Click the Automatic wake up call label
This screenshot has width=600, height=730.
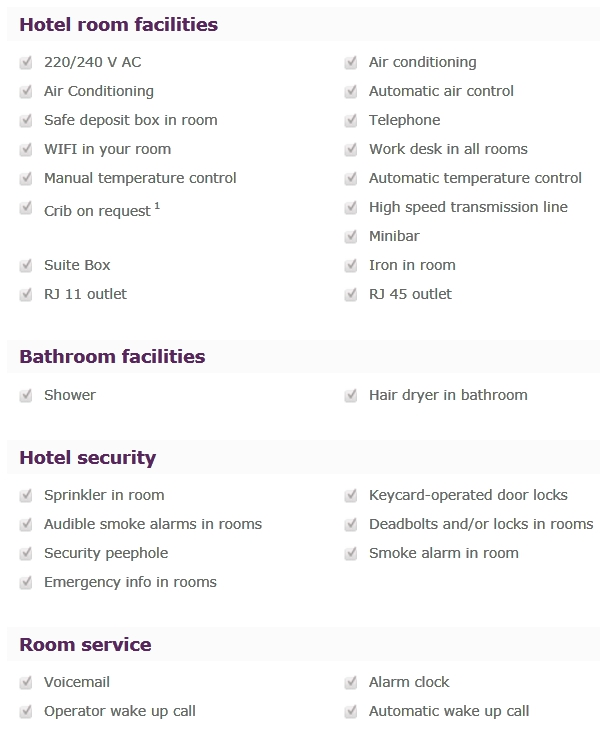449,711
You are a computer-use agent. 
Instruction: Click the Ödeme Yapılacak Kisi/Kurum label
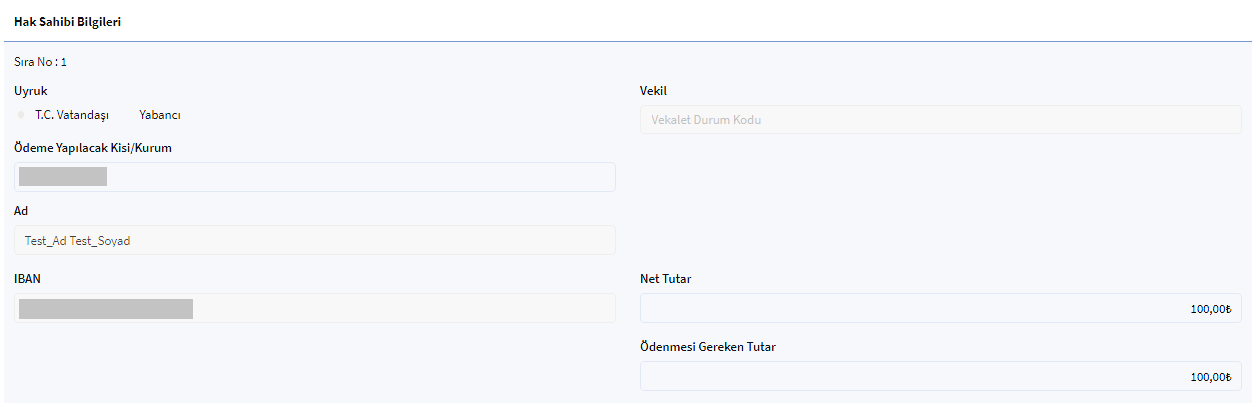pos(94,148)
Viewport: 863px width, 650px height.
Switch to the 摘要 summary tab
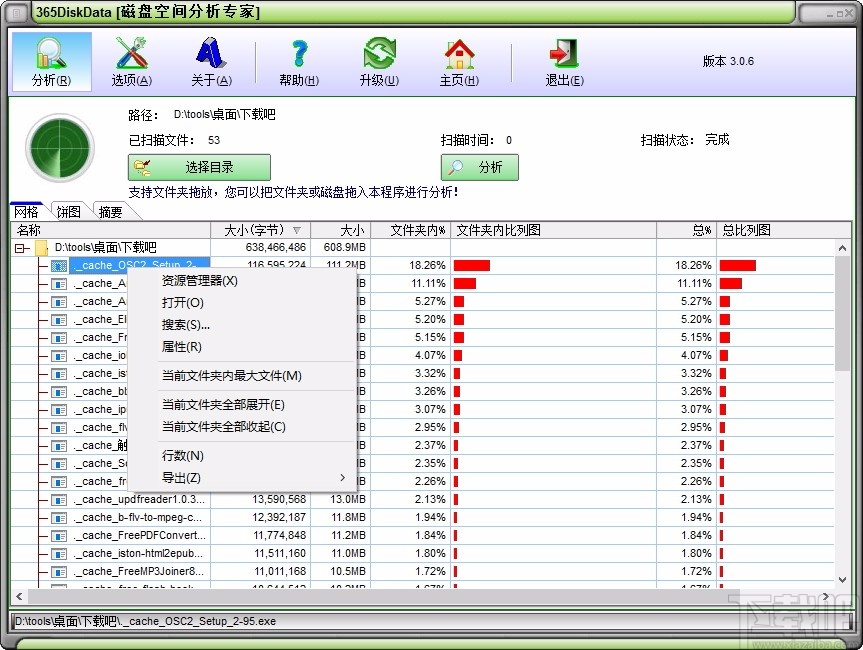click(x=109, y=211)
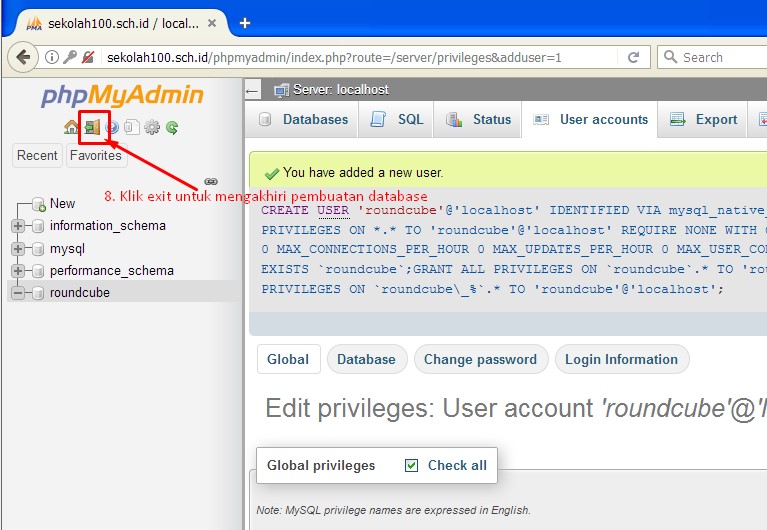Click the browser back arrow button
The height and width of the screenshot is (530, 767).
(x=22, y=57)
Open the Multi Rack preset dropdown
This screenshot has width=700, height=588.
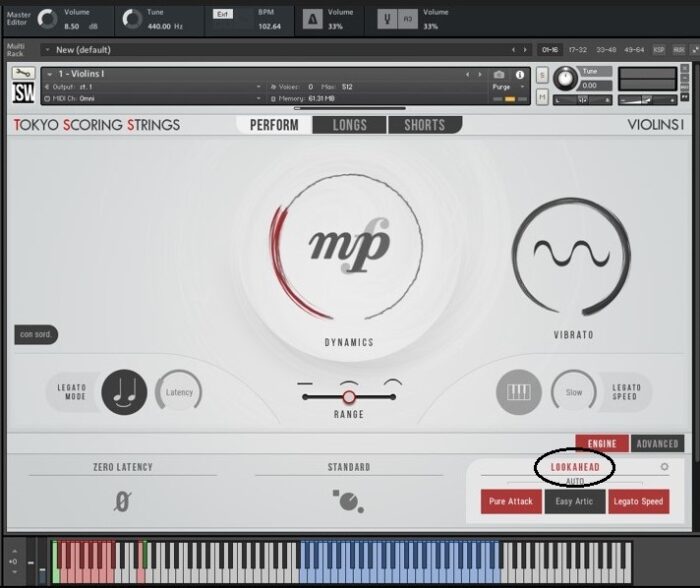click(x=47, y=50)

WHAT THE EXERCISE ASKS:
From the first line to the last, repeat the data above exactly and leave the pictures out.

YOUR RESPONSE:
Click the Automatic wake up call label
This screenshot has width=600, height=730.
449,711
You are a computer-use agent. 
Instruction: Click the Ödeme Yapılacak Kisi/Kurum label
pos(94,148)
Viewport: 863px width, 650px height.
Switch to the 摘要 summary tab
click(x=109, y=211)
Click the browser back arrow button
The height and width of the screenshot is (530, 767).
(x=22, y=57)
Open the Multi Rack preset dropdown
This screenshot has width=700, height=588.
click(x=47, y=50)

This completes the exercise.